| Assigned task |
All lines holding the word "computer" in the listing below need to be copied.
** Data for the task follows **
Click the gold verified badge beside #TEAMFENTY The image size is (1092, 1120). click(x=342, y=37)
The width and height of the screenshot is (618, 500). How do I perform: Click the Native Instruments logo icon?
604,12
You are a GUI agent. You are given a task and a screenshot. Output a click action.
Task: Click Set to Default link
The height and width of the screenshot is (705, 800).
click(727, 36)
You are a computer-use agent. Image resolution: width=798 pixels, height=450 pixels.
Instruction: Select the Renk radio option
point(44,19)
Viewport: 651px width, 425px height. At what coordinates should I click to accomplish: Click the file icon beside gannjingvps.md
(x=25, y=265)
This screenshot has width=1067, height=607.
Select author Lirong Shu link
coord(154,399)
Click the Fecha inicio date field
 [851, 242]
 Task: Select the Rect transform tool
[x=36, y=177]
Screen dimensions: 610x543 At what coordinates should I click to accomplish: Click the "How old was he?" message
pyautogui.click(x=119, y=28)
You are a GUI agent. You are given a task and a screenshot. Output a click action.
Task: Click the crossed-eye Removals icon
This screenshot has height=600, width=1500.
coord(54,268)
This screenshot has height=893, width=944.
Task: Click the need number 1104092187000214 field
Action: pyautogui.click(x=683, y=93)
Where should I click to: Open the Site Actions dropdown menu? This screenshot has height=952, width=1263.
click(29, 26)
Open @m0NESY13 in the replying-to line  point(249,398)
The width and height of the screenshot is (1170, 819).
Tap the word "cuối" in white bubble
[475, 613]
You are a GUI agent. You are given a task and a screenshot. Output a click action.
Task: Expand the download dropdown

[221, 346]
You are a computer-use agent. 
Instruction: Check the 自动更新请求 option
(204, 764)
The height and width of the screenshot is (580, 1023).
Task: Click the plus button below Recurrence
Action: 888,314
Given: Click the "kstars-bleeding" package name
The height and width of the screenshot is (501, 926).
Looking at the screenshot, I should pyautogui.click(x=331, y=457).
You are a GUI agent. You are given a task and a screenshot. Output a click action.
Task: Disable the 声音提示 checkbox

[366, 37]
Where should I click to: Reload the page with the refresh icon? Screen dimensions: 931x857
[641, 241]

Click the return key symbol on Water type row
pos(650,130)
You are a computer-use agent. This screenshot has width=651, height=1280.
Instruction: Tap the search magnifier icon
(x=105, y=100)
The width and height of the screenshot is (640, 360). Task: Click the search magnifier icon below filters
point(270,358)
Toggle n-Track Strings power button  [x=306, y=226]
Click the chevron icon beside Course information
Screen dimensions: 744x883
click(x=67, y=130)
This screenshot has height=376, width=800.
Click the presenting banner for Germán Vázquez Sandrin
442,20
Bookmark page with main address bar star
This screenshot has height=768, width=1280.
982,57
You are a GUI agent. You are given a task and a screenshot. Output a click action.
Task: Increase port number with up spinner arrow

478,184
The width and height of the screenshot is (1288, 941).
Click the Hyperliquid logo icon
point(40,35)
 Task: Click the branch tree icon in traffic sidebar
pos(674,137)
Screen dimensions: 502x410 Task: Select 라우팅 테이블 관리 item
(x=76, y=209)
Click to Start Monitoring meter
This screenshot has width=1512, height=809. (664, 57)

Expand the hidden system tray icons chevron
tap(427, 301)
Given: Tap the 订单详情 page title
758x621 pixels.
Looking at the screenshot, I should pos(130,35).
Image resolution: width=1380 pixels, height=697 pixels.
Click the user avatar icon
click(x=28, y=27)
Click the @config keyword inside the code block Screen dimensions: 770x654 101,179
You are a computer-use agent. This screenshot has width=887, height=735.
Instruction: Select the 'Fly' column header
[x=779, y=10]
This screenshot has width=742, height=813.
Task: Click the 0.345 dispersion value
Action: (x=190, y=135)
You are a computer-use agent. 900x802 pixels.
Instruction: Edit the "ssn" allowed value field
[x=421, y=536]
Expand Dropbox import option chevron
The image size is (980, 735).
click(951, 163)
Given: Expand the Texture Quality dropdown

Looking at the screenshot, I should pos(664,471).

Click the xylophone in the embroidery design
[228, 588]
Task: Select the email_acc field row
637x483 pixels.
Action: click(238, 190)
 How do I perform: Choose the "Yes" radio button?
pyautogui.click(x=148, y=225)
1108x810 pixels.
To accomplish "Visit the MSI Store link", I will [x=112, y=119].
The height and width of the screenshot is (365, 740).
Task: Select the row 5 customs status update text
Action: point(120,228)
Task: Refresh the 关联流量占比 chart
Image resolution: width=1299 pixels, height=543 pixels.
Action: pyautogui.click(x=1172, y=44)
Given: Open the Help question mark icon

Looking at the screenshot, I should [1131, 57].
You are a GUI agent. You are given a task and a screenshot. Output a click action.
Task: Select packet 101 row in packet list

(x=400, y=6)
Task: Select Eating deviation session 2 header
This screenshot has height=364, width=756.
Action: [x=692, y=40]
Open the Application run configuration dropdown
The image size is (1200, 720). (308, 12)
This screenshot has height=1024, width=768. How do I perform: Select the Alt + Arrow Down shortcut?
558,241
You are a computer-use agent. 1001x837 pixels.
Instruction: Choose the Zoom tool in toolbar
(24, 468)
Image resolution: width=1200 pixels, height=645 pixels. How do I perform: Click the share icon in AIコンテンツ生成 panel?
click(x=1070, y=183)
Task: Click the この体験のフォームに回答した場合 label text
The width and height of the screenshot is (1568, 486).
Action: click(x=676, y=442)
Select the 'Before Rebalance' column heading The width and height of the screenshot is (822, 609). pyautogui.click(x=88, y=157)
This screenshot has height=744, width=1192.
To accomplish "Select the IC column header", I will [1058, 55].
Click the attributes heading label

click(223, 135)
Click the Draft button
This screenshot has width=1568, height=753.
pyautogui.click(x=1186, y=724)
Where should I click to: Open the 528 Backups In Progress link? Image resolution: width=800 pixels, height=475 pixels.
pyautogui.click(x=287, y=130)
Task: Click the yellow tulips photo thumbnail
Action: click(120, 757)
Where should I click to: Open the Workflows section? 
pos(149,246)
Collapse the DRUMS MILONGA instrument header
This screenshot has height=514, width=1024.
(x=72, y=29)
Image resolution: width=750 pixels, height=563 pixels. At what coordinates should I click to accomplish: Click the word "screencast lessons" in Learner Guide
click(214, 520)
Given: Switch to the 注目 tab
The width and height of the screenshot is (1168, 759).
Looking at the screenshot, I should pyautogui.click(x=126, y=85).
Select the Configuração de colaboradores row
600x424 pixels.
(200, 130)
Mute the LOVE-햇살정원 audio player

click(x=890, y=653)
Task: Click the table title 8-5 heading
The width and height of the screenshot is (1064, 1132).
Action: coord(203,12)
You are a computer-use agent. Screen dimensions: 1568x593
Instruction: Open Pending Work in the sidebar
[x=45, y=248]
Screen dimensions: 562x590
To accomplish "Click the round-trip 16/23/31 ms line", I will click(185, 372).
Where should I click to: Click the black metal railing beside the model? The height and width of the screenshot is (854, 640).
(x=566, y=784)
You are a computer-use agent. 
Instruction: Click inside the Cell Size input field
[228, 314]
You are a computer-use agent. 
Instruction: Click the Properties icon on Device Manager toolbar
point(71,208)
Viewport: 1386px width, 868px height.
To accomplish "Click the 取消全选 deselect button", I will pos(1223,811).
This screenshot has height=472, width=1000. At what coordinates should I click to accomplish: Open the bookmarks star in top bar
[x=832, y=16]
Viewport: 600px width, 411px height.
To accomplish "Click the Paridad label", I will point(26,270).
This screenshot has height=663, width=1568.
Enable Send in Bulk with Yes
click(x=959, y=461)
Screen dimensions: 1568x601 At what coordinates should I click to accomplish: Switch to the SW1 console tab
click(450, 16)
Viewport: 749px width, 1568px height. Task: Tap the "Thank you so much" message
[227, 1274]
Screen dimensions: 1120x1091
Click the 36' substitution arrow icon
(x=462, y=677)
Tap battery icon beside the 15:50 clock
** End of Data for the task **
| Response for this exercise |
You are a computer-use agent. Image resolution: width=798 pixels, height=450 pixels.
You are a computer-use agent. 
You are a computer-use agent. This screenshot has width=651, height=1280.
You are a computer-use agent. This screenshot has width=887, height=735.
You are a computer-use agent. 900x802 pixels.
You are a computer-use agent. 1001x837 pixels.
You are a computer-use agent. Screen dimensions: 1568x593
You are a computer-use agent. 
You are a computer-use agent. 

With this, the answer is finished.